SEBI is the regulator of stock and security market in India. SEBI was established by the Government of India in the year 1992 under Securities and Exchange Board of India Act 1992. The main object of SEBI is to protect the interests of investors in securities and promotes the development of the securities market through appropriate regulations.
The following agencies, organizations and entities involved in stock markets and security markets are coming under the purview of SEBI regulations.
1. Stock brokers, sub-brokers, share transfer agents,
2. Bankers to an issue, trustees of trust deeds, registrars to an issue, merchant bankers, underwriters, portfolio managers
3. Investment advisers and such other intermediaries who may be associated with securities markets in any manner,
4. Depositories [Depository participants,] custodians of securities,
5. Foreign institutional investors,
6. Credit rating agencies and such other intermediaries as notified by SEBI.
SEBI is vested with the following powers as a regulator, if it thinks necessary, to protect the interest of the investor.
1. May suspend the trading of any security in a recognized stock exchange; restrain persons from accessing the securities market
2. Prohibit any person associated with securities market to buy, sell or deal in securities;
3. Suspend any office-bearer of any stock exchange or self- regulatory organization from holding such position;
4. Impound and retain the proceeds or securities in respect of any transaction which is under investigation;
5. Attach bank account/s or any transactions entered therein if such proceeds involved in violation of the act and regulations made there under ( Attachment is subject to approval of the order by a first class Judicial Magistrate).

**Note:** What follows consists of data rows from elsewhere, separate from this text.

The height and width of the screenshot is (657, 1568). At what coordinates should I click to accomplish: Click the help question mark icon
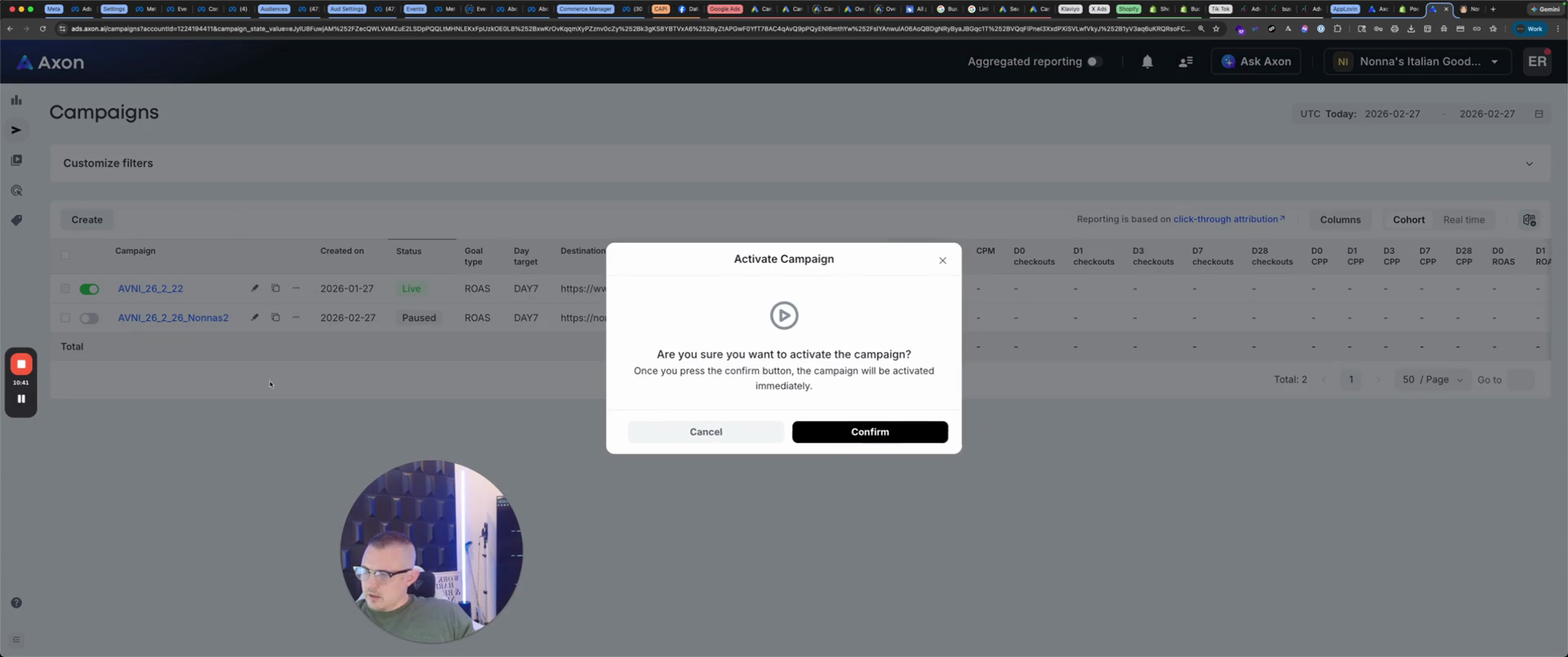(x=16, y=603)
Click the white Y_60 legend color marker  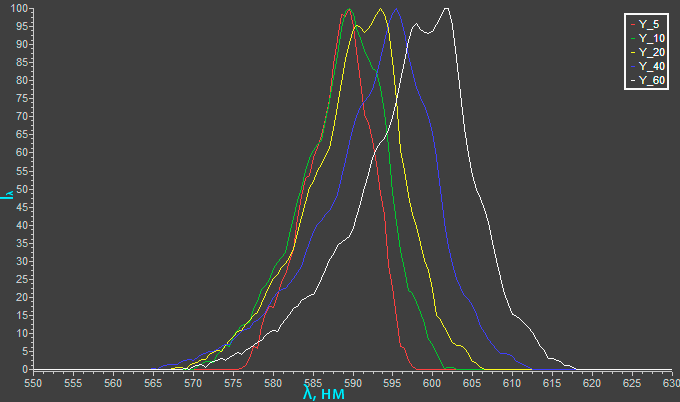tap(632, 79)
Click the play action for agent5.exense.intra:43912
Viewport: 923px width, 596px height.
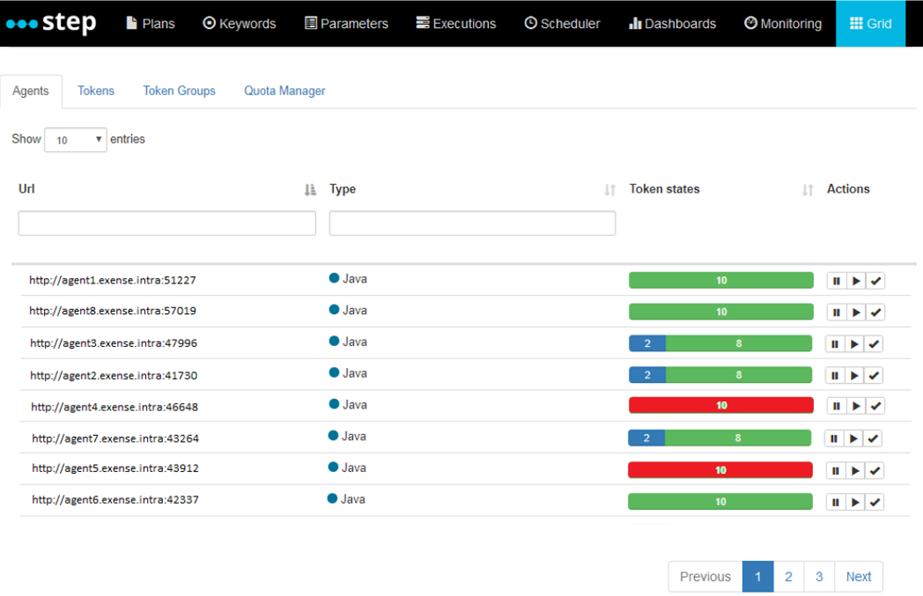point(856,469)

Clause 49 amendment to the listing agreement of SEBI is an important amendment to SEBI regulations. The amendment is a part of global trend in strengthening corporate governance. In terms of amendment in the regulations, the company’s board should comprise at least 50% independent non-executive directors. Those independent directors cannot be relatives; senior management staff or those who have financial relationship with the company. Failure to comply above clause would attract punitive action by SEBI which includes hefty fine up to Rs.1 crore or delisting from the Stock exchanges. The CEO or Company Secretary has to personally certify the authenticity of various declarations made to the board and to the shareholders.